Lloyd Evans Lloyd Evans

Face value | 22 June 2016

Plus: Carrie Cracknell coaxed great performances from her starry cast for Terence Rattigan's wonderfully bleak and absorbing Deep Blue Sea at the Lyttelton Theatre

issue 25 June 2016

When Richard III’s bones were unearthed in a Leicester car park, Frankie Boyle suggested the headline ‘Bent royal found at dogging hotspot’. Rupert Goold opens his version of the play by restaging the 2012 excavation as if to inform us that the past and the future are held together by something called time. That glib gesture apart, this is a superb production whose modern-dress aesthetic works, just for once, extremely well. And it works because the costumes are dark, sober and unornamented and this visual restraint moves our attention upwards to the more fertile arena of the face.

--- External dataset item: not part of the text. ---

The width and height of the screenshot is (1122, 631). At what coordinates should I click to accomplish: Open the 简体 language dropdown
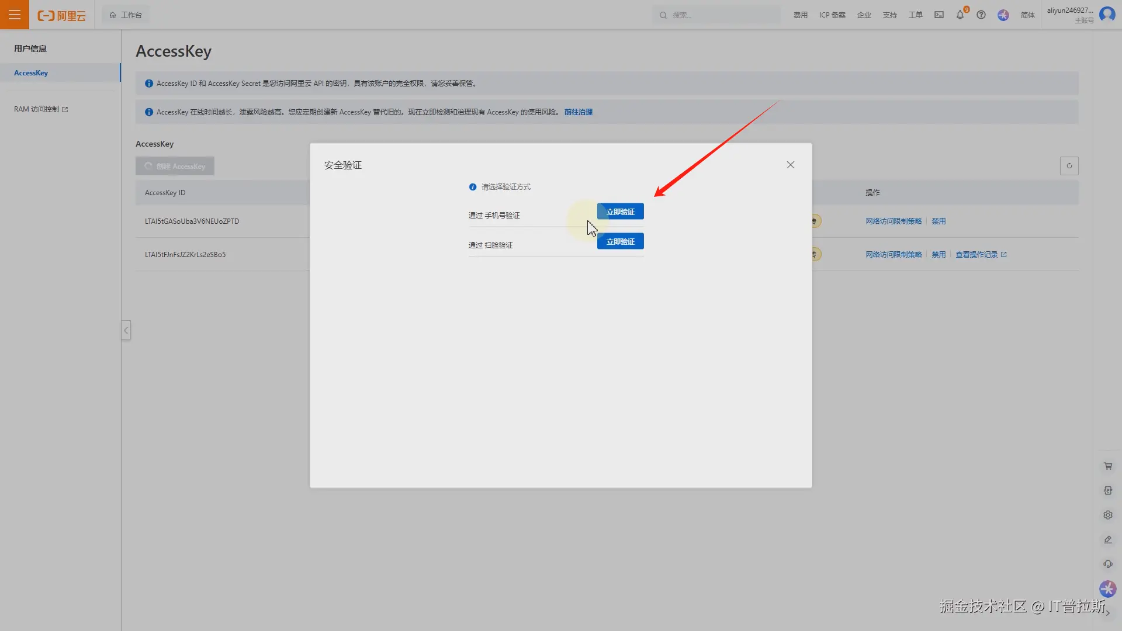coord(1027,15)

And what a face Ralph Fiennes has, all meat-cleaver and calculation: the haughty forehead, the deadened eyes, the mistrustful mouth petering out at the edges, the dominant, jeering brow. His diction is methodical, supple and detached and suggests a character both performing and watching his own performance, adoring what he sees. Perhaps needlessly, his crooked spine is picked out for us in an S-shaped row of swellings, like a chain of conkers, beneath his roll-neck sweater. He emphasises the character’s macabre humour and in the middle sections his arrogant deceits become hilariously predictable. But the mirth is apposite. The script has the preposterous logic of a Monty Python sketch and the laughs are born out of shock, outrage, disbelief and revulsion. It’s the opposite of comedy.

Fiennes is well supported by James Garnon as an engaging Hastings, and by Scott Handy, with sad Wildean eyes, who goes to his death with tragic defiance as the Duke of Clarence. As the corpses pile up in the closing scenes, Fiennes dispenses with the laughter and adds more density and sourness to the portrait. I haven’t seen a better judged performance from an actor whose stage presence too often recalls Mr Rigsby.